Investment Recommendations

Investors should focus on the long-term value brought by AI infrastructure technology innovation and industry consolidation. The U.S. market shows strong demand for high-performance computing and data center upgrades, with related companies possessing sustained growth potential. It is recommended to prioritize companies with core technologies, robust supply chains, and strong execution capabilities. During capital scheduling and cross-border procurement, choosing efficient and secure financial service platforms helps improve capital management efficiency. Investment decisions should balance technology trends, policy environment, and supply chain security to scientifically capture industry opportunities.

The three major tracks of AI infrastructure—liquid cooling, servers, and optical modules—have become the core pillars driving high-performance computing and intelligent application implementation. Technological evolution continues to break through bandwidth, energy efficiency, and computing power bottlenecks, while industry chain upgrades and policy incentives jointly shape the global competitive landscape. Investors should focus on market space expansion, core company innovation capabilities, and technology route evolution while remaining vigilant about supply chain and energy consumption risks. In the future, with the widespread adoption of 1.6T optical modules and CPO and other new technologies, AI infrastructure will continue to release value. It is recommended to continuously monitor industry dynamics and innovation breakthroughs.

FAQ

Why has liquid cooling technology become the mainstream for data center heat dissipation?

Liquid cooling technology offers highly efficient heat exchange capabilities, significantly reducing energy consumption and improving PUE. As AI computing density increases, liquid cooling solutions are gradually replacing traditional air cooling and becoming the mainstream for data center heat dissipation.

How do AI server chips affect computing power and energy efficiency?

AI servers use various chips including GPU, FPGA, ASIC, and NPU. Different chip types optimize parallel computing, energy efficiency, and throughput, continuously improving AI infrastructure performance.
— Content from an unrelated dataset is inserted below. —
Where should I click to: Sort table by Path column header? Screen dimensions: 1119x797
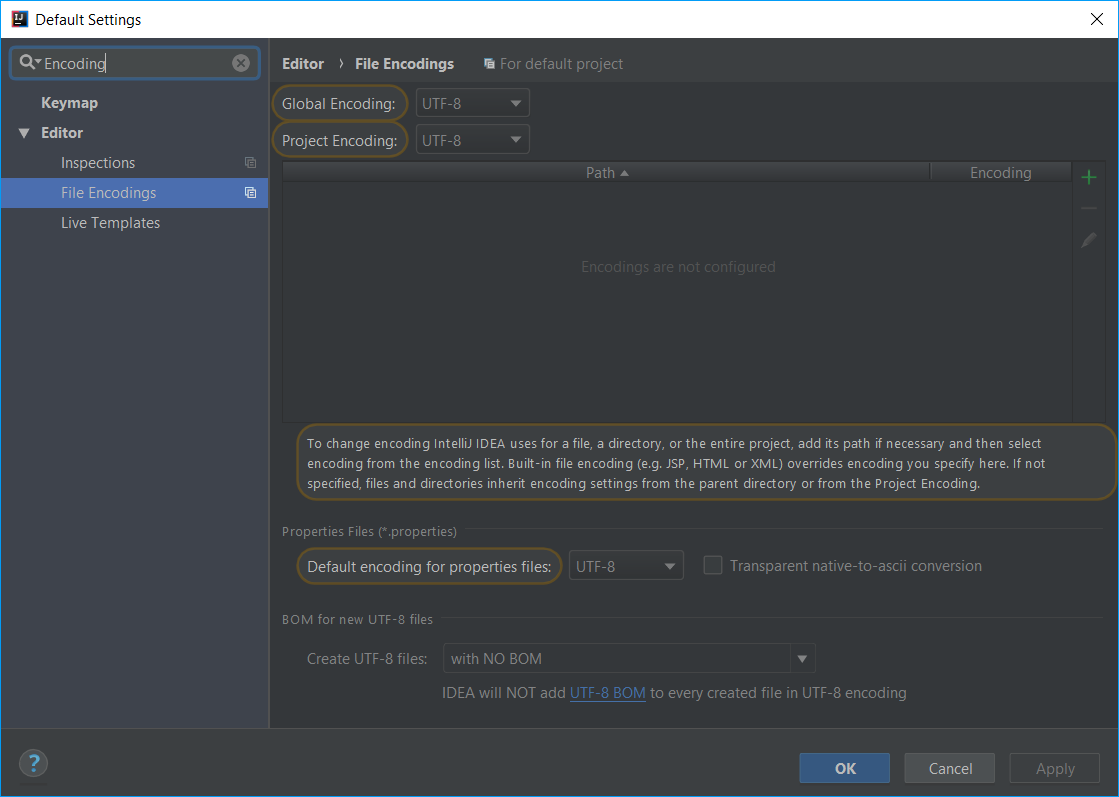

What impact does optical module technology upgrade have on data centers?

Optical module bandwidth has increased to 800G and above, meeting the training and inference needs of AI models. New integration technologies such as CPO and LPO reduce power consumption and latency, driving efficient data center operations.

What risks should be considered when investing in AI infrastructure?

Investors need to pay attention to technology upgrades, supply chain security, policy changes, and energy consumption risks. Reasonable planning of capital flows and procurement strategies helps reduce operational and management risks.

How to efficiently conduct cross-border capital scheduling and procurement?

Companies can choose professional financial service platforms that support global payment collection & disbursement, international remittance, real-time exchange rate conversion, and digital currency trading. Licensed banking scenarios in Hong Kong help improve capital management efficiency.